▶ What the exercise asks
The answer should contain only the lines from the beginning of the entries through the line that holds "This screenshot has width=972, height=923.", given again exactly, with no pictures.

▶ Extracted records
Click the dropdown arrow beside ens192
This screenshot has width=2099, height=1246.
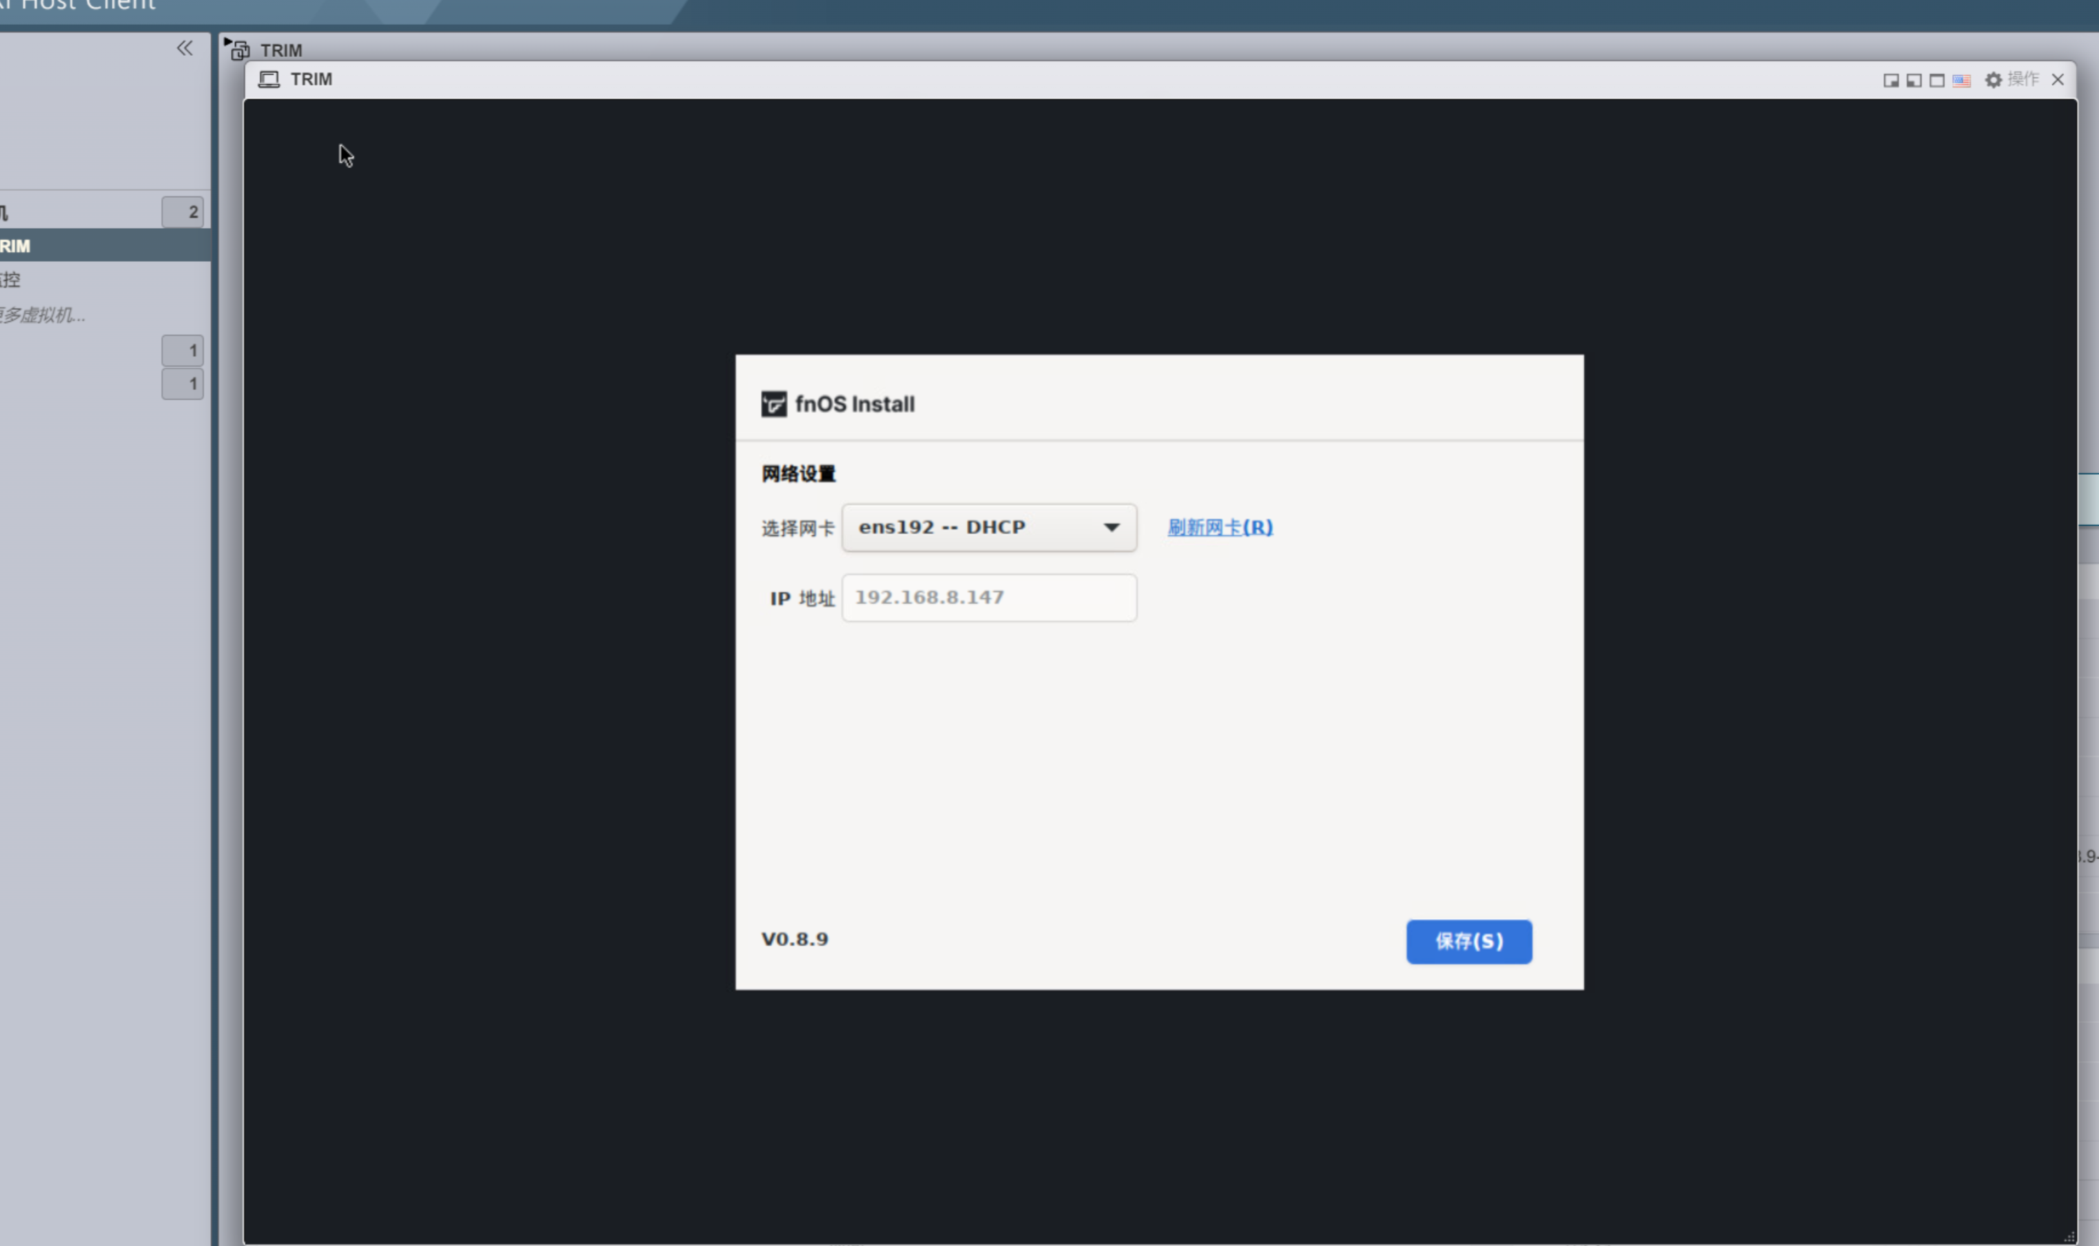[1111, 527]
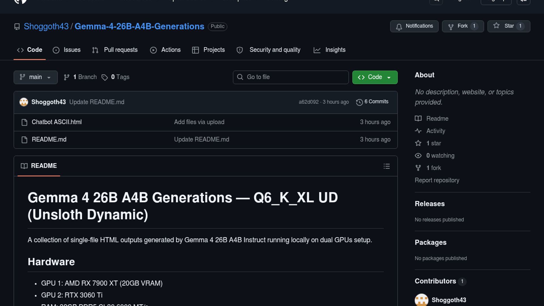Image resolution: width=544 pixels, height=306 pixels.
Task: Switch to the Issues tab
Action: [67, 50]
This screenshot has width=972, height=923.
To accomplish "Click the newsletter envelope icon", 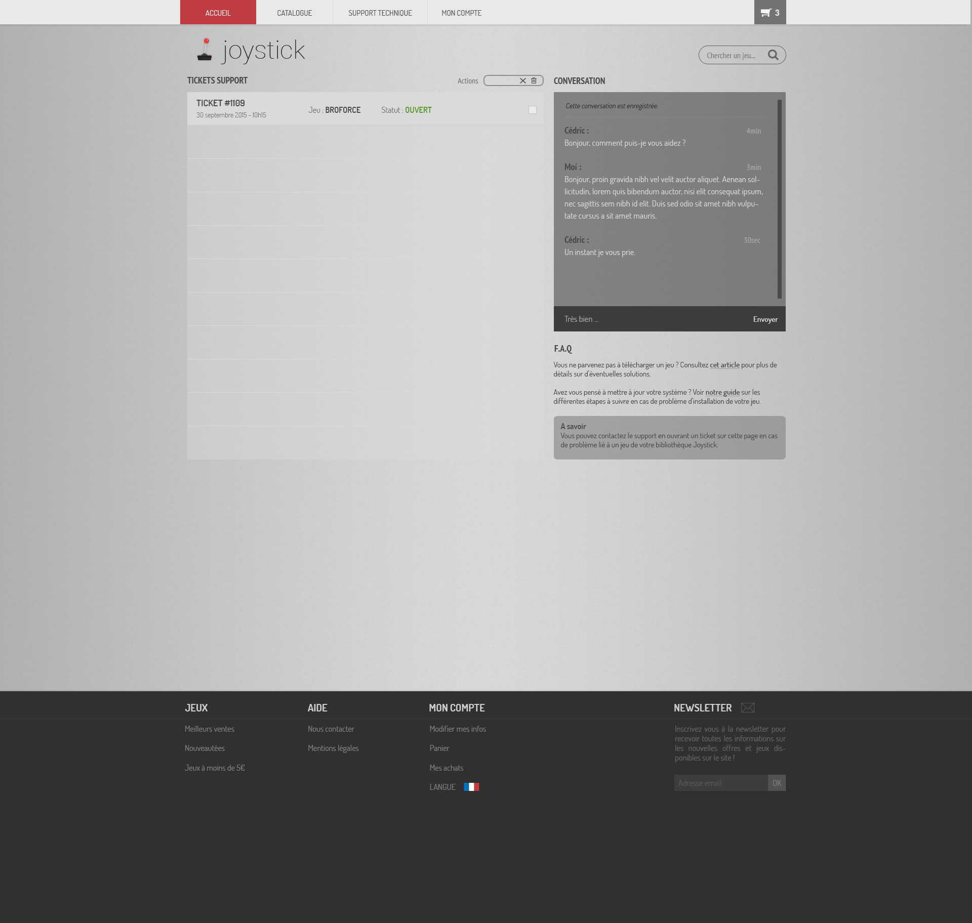I will coord(748,707).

▶ Solution below
Click the dropdown arrow beside ens192
This screenshot has width=2099, height=1246.
[1111, 527]
Image resolution: width=544 pixels, height=306 pixels.
Task: Switch to the Issues tab
Action: [67, 50]
This screenshot has width=972, height=923.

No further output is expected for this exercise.